◆ **What needs to be done**
Each record has to be returned exactly as it appears.

◆ **Exercise material**
■ ■ ■

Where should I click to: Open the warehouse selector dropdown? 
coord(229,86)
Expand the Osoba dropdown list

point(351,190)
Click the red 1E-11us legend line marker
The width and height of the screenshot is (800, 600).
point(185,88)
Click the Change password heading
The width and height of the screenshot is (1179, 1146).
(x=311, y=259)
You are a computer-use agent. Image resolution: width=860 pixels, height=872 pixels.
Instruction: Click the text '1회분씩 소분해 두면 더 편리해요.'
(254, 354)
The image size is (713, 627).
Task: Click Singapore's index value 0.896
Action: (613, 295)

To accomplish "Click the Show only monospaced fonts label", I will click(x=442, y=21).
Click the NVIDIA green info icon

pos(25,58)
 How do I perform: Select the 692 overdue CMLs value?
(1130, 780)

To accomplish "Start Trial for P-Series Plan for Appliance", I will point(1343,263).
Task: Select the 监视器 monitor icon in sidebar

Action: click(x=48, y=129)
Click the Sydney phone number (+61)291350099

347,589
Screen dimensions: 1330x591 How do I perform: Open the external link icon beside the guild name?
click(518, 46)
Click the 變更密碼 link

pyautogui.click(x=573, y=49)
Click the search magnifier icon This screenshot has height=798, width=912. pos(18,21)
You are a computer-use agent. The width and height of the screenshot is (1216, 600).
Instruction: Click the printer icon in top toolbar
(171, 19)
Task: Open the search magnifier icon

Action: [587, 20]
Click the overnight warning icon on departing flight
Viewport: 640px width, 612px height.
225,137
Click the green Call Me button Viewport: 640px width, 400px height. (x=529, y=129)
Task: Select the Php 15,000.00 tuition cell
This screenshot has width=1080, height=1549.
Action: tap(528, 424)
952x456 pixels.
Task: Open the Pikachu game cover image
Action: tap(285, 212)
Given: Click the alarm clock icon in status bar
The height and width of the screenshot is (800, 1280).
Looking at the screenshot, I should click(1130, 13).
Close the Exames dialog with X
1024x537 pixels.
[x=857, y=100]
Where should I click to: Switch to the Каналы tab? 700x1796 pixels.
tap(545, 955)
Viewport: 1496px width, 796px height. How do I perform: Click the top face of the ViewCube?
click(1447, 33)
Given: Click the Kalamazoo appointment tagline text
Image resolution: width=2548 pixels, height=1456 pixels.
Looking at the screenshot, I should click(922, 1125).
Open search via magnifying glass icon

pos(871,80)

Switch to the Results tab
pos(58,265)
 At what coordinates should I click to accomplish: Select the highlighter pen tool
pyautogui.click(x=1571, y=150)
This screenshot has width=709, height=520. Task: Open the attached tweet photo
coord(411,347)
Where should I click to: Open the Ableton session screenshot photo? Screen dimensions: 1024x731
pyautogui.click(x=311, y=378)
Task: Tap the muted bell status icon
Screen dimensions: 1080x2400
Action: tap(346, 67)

■ ■ ■

◆ **Expected answer**
Where should I click to: Open the warehouse selector dropdown? 
coord(229,86)
Expand the Osoba dropdown list

point(351,190)
Click the red 1E-11us legend line marker
The width and height of the screenshot is (800, 600).
point(185,88)
Click the Change password heading
The width and height of the screenshot is (1179, 1146).
(x=311, y=259)
You are a computer-use agent. Image resolution: width=860 pixels, height=872 pixels.
Instruction: Click the text '1회분씩 소분해 두면 더 편리해요.'
(254, 354)
The image size is (713, 627).
Task: Click Singapore's index value 0.896
Action: (613, 295)

To accomplish "Click the Show only monospaced fonts label", I will click(x=442, y=21).
Click the NVIDIA green info icon

pos(25,58)
 How do I perform: Select the 692 overdue CMLs value?
(1130, 780)

To accomplish "Start Trial for P-Series Plan for Appliance", I will point(1343,263).
Task: Select the 监视器 monitor icon in sidebar

Action: click(x=48, y=129)
Click the Sydney phone number (+61)291350099

347,589
Screen dimensions: 1330x591 How do I perform: Open the external link icon beside the guild name?
click(518, 46)
Click the 變更密碼 link

pyautogui.click(x=573, y=49)
Click the search magnifier icon This screenshot has height=798, width=912. pos(18,21)
You are a computer-use agent. The width and height of the screenshot is (1216, 600).
Instruction: Click the printer icon in top toolbar
(171, 19)
Task: Open the search magnifier icon

Action: [587, 20]
Click the overnight warning icon on departing flight
Viewport: 640px width, 612px height.
225,137
Click the green Call Me button Viewport: 640px width, 400px height. (x=529, y=129)
Task: Select the Php 15,000.00 tuition cell
This screenshot has width=1080, height=1549.
Action: tap(528, 424)
952x456 pixels.
Task: Open the Pikachu game cover image
Action: tap(285, 212)
Given: Click the alarm clock icon in status bar
The height and width of the screenshot is (800, 1280).
Looking at the screenshot, I should click(1130, 13).
Close the Exames dialog with X
1024x537 pixels.
[x=857, y=100]
Where should I click to: Switch to the Каналы tab? 700x1796 pixels.
tap(545, 955)
Viewport: 1496px width, 796px height. How do I perform: Click the top face of the ViewCube?
click(1447, 33)
Given: Click the Kalamazoo appointment tagline text
Image resolution: width=2548 pixels, height=1456 pixels.
Looking at the screenshot, I should click(922, 1125).
Open search via magnifying glass icon

pos(871,80)

Switch to the Results tab
pos(58,265)
 At what coordinates should I click to accomplish: Select the highlighter pen tool
pyautogui.click(x=1571, y=150)
This screenshot has width=709, height=520. Task: Open the attached tweet photo
coord(411,347)
Where should I click to: Open the Ableton session screenshot photo? Screen dimensions: 1024x731
pyautogui.click(x=311, y=378)
Task: Tap the muted bell status icon
Screen dimensions: 1080x2400
Action: tap(346, 67)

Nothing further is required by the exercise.